**PROBLEM DETAILS**
Convert the records into a JSON list of strings, one string per line, with blank lines omitted and the pictures excluded. Begin at the line that contains "Image resolution: width=321" and stop after the line that contains "click(446, 407)".

**EXERCISE INPUTS**
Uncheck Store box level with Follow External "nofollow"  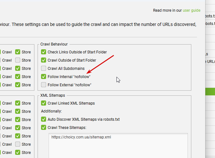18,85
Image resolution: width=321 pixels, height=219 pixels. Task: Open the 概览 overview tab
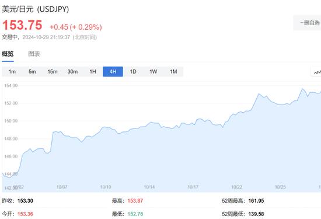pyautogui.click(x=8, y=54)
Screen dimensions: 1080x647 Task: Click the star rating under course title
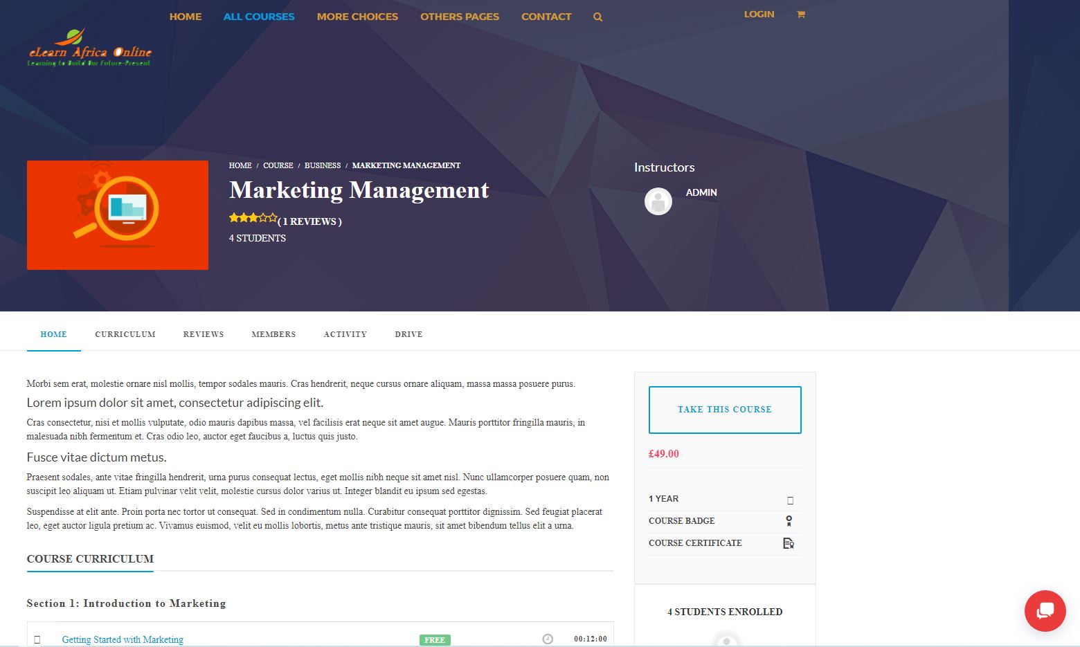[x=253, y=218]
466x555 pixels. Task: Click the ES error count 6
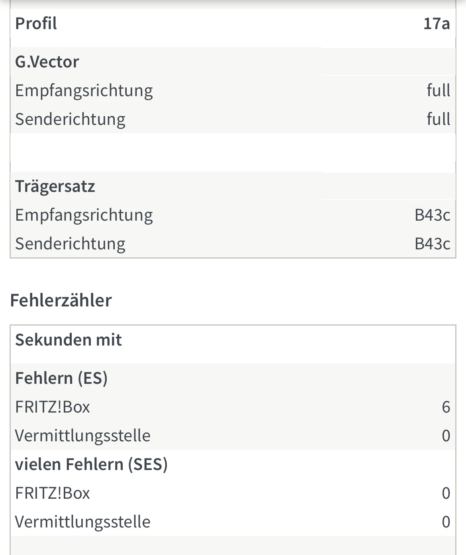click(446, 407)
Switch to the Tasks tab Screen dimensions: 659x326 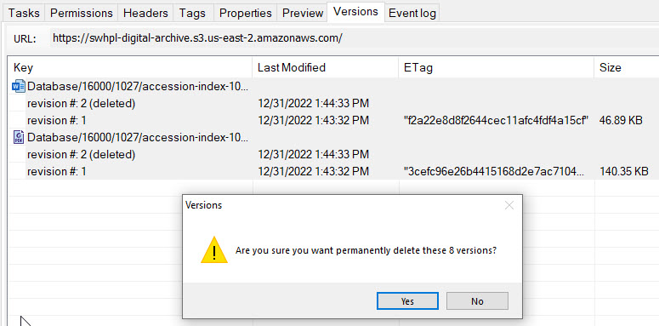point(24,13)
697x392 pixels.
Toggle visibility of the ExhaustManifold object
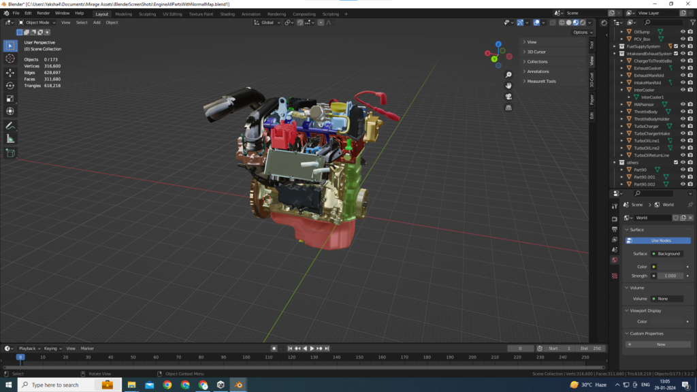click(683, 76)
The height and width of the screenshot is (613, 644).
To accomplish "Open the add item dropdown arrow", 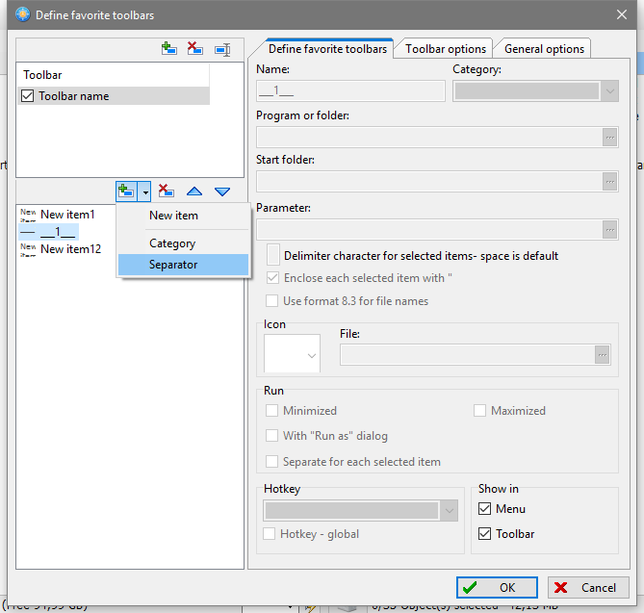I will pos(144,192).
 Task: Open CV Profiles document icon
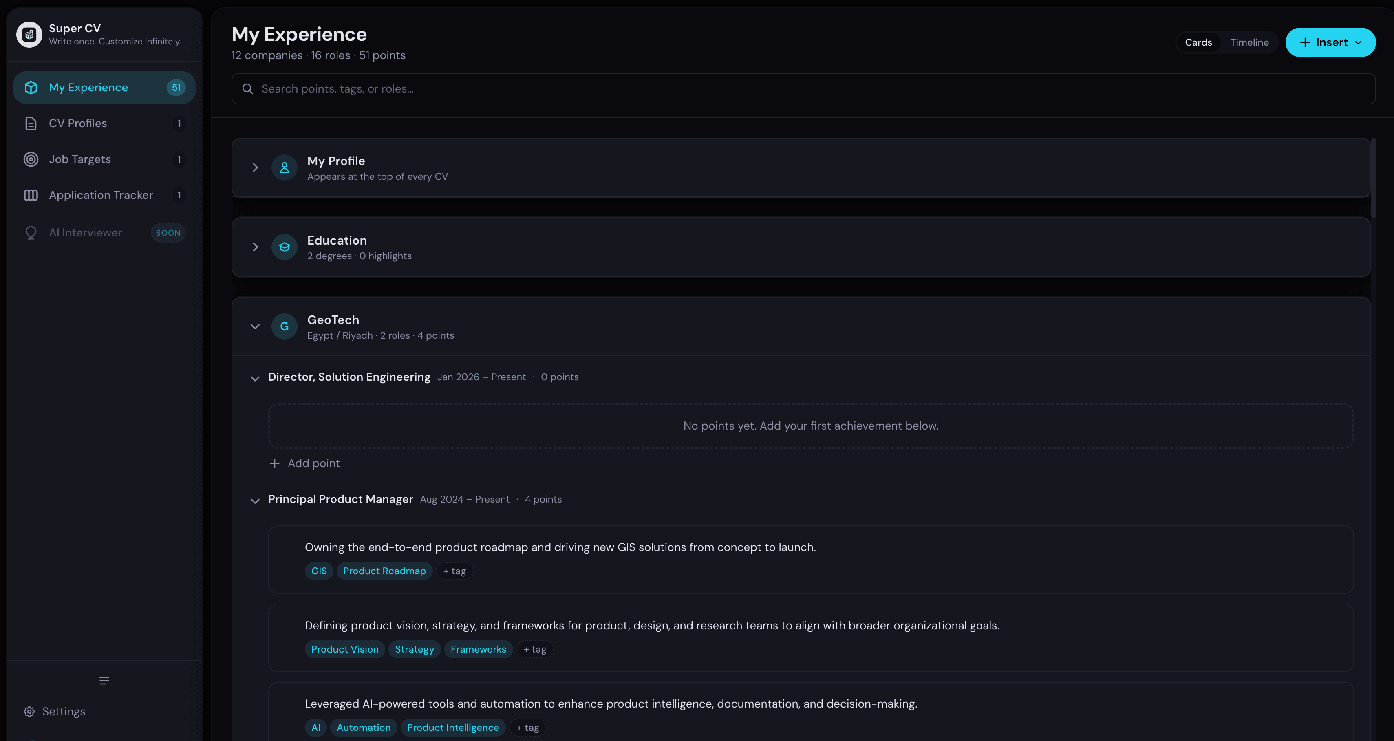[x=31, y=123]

**THE ANSWER**
[
  "Image resolution: width=321 pixels, height=219 pixels. Task: Open the 概览 overview tab",
  "pyautogui.click(x=8, y=54)",
  "Screen dimensions: 1080x647 Task: Click the star rating under course title",
  "[x=253, y=218]",
  "466x555 pixels. Task: Click the ES error count 6",
  "click(446, 407)"
]